The subtitle of this book by investigative journalist Oliver Bullough pretty much says it all: The inside story of the crooks and kleptocrats who rule the world. If you recall, my review of the film The Laundromat (2019) dealt with how the firm Mossack Fonseca specialized in creating shell companies for people to hide their ill-gotten gains from their victims and governments. This book lays bare how the corrupt system works, providing multiple detailed examples from all over the world.
Bulloch says that there are three kinds of extremely wealthy people who wish to hide their money away from governments and the public. There are those who made their money legally (to the extent that one accepts that vast sums of money can be made legally) but are scared that their governments might seize those assets or that they may be the victims of kidnap and ransom plots if the scale of their wealth became known or are seeking to hide it from their spouses in the event of a messy divorce. Then there are those who seek to avoid paying taxes. And then there are those, often people in positions of power in various countries who have essentially stolen the money from the people through bribes, kickbacks, and the like. This has led to the creation of what Bullough calls a new ‘country’ called Moneyland which is not a real place but a virtual country of the lawless, stateless, super-rich that consists of money-sheltering devices scattered all over the world into which tainted money disappears, gets laundered, and then reappears as ‘clean’ money to be spent lavishly on luxury items and used to gain respectability and an entrée into elite social and political circles. Economist Gabriel Zucman estimates that in 2014 about 8% of the world’s financial wealth was in tax havens, amounting to about $7.6 trillion. (p. 46). Others economists such as James Henry have come up with even higher figures such as $21-32 trillion. Because of the secrecy shrouding Moneyland, it is hard to get an accurate figure. As Henry says, “We are up against one of society’s most well-entrenched interest groups. After all, there’s no interest group more rich and powerful than the rich and powerful” (p. 47)

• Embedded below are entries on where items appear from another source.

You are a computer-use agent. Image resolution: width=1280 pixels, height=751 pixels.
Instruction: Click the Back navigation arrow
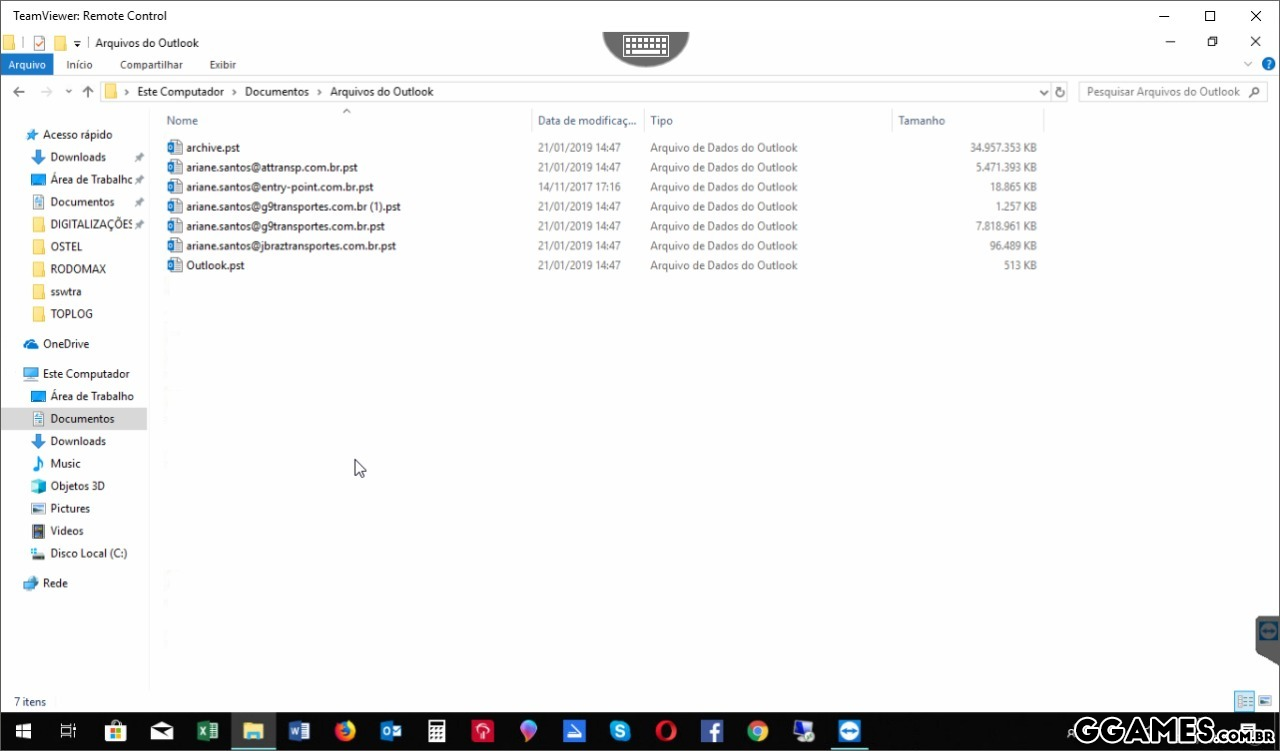coord(19,92)
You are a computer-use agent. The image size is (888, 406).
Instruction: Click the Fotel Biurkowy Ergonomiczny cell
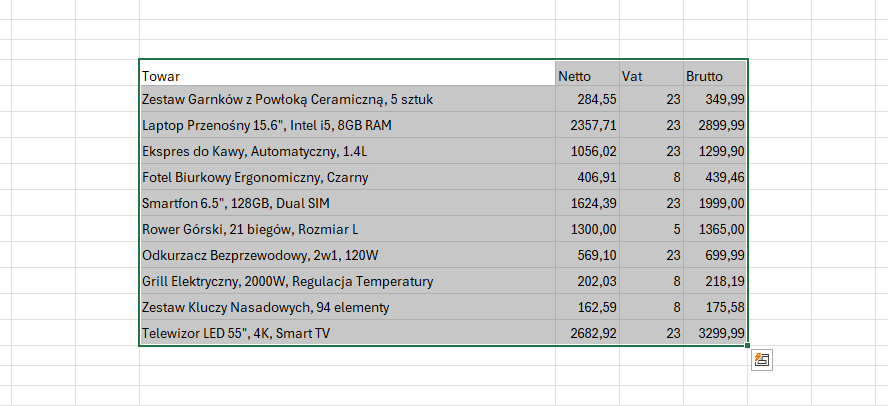(347, 177)
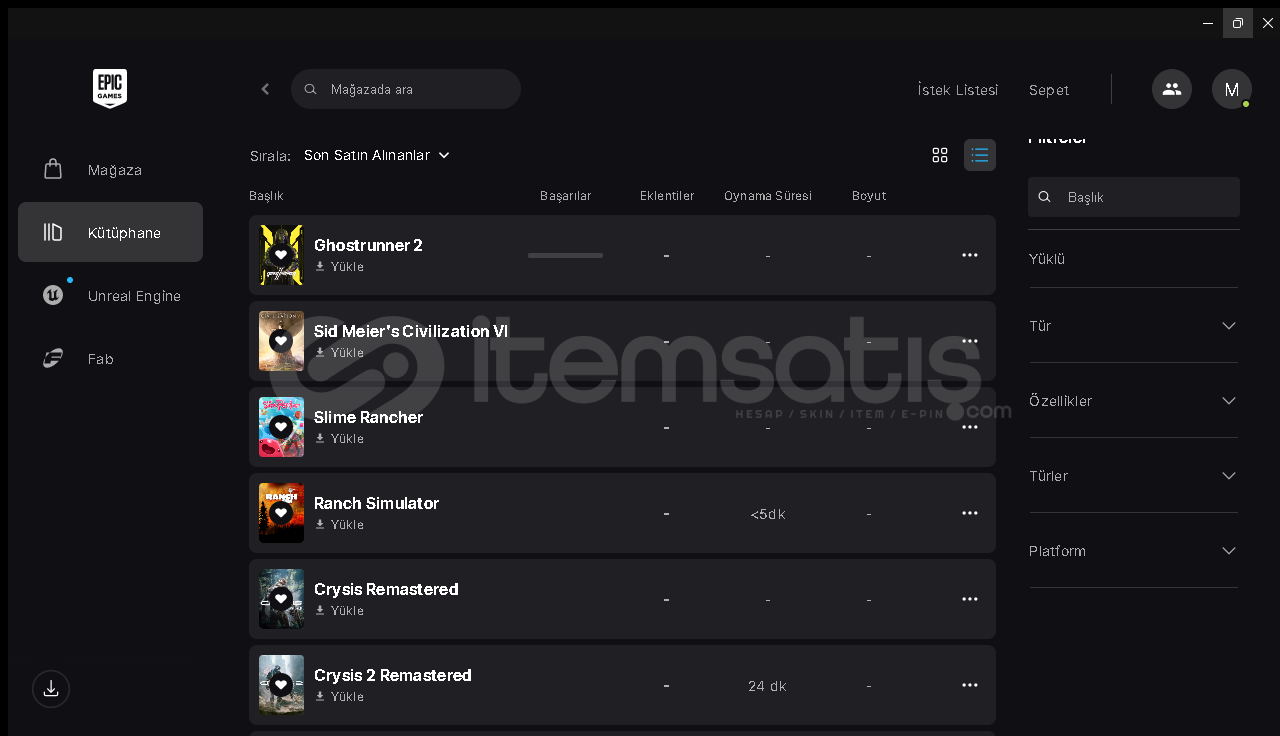Go back with the left arrow
The image size is (1280, 736).
pos(265,89)
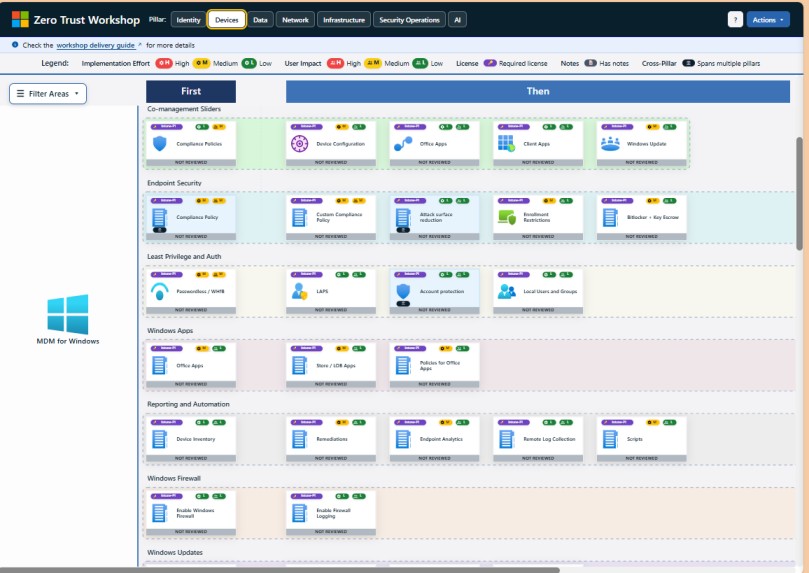
Task: Switch to the Identity pillar tab
Action: click(187, 19)
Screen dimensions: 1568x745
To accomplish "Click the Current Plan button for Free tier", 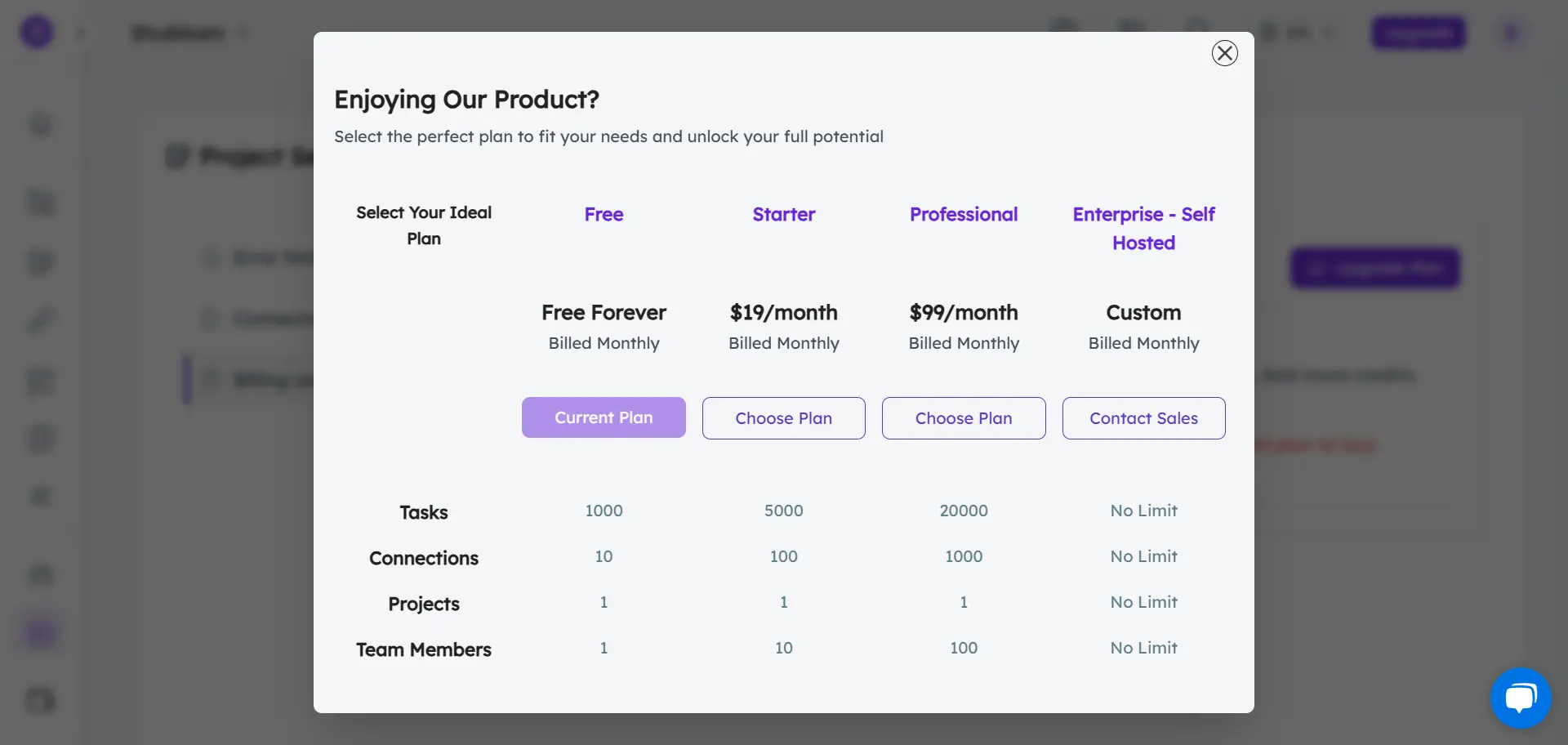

The shell companies that facilitate this are able to keep the identities of the actual owners of these properties secret. Much of this money has gone into buying expensive properties in London, New York, San Francisco and the like, thus leading to rapid price rises even though many of which are unoccupied for most or all the time.
He describes the vast siphoning away of wealth from countries by its corrupt politicians. But he says that pointing the finger of corruption at those countries only tells part of the story, since that corruption is facilitated by countries in the developed world like the US and the UK that provide the expertise that enable the corruption to occur and then benefits from the money that flows into them. In the US, the states of Delaware, Wyoming, and Nevada serve as the main tax havens for foreign money.
His book provides a wealth of case studies. It begins, interestingly enough given how much Ukraine is in the news now because of the impeachment investigation into Donald Trump, with how Paul Manafort, Trump’s one time campaign manager, helped the corrupt former president of Ukraine Victor Yanukovich enrich himself and bankrupt his country. He describes the lavish homes and possessions that he took for himself and how Manafort also indulged in expensive pursuits. Manafort is currently in prison as a result of the Mueller investigation.
Bullough says that this is possible because countries compete to be safe havens for this money and keep relaxing their rules to make them more attractive to global capital flows, while at the same time raising high barriers to anyone who tries to find out who owns what. Many of the laws in these small countries like Nevis, Malta, Jersey, that serve to house these shell companies are actually written by lawyers and accountants from the developed countries, especially the US and UK, and then rubber-stamped by the legislators. As Bullough says, “Money flows across countries, but laws do not. The rich live globally; the rest of us have borders.” (p. 19)
The wealthy use every possible means to thwart investigators from revealing who the money belongs to. For example, they use the strict libel laws in the US to threaten journalists who seek to publish, articles, books, and films that might do so and have been successful in preventing some revelations. Even though the truth is on their side, many media publications fear that they will be bankrupted by the money required to fight the case, even if they ultimately win, because the people who bring the lawsuits have vast amounts of money at their disposal. Moneylanders are also able to buy citizenship in countries that have favorable tax rates and protections against outside investigators. The selling of passports has become a lucrative source of income for some small countries. If need be, the wealthy can also buy diplomatic status to give them immunity if they happen to fall afoul of laws in other countries.
Bullough argues that this corruption vastly increases inequality within and between counties and greatly impoverishes the people of many developing countries, leading to instability and the rise of terrorist groups that can take advantage of people’s misery. The only way that this can be countered is by global transparency requirements. But while the US and the UK have started demanding transparency from other countries because of the loss of tax revenue to them, they are not willing to be transparent about those whose money comes into their shores and thus the plundering continues.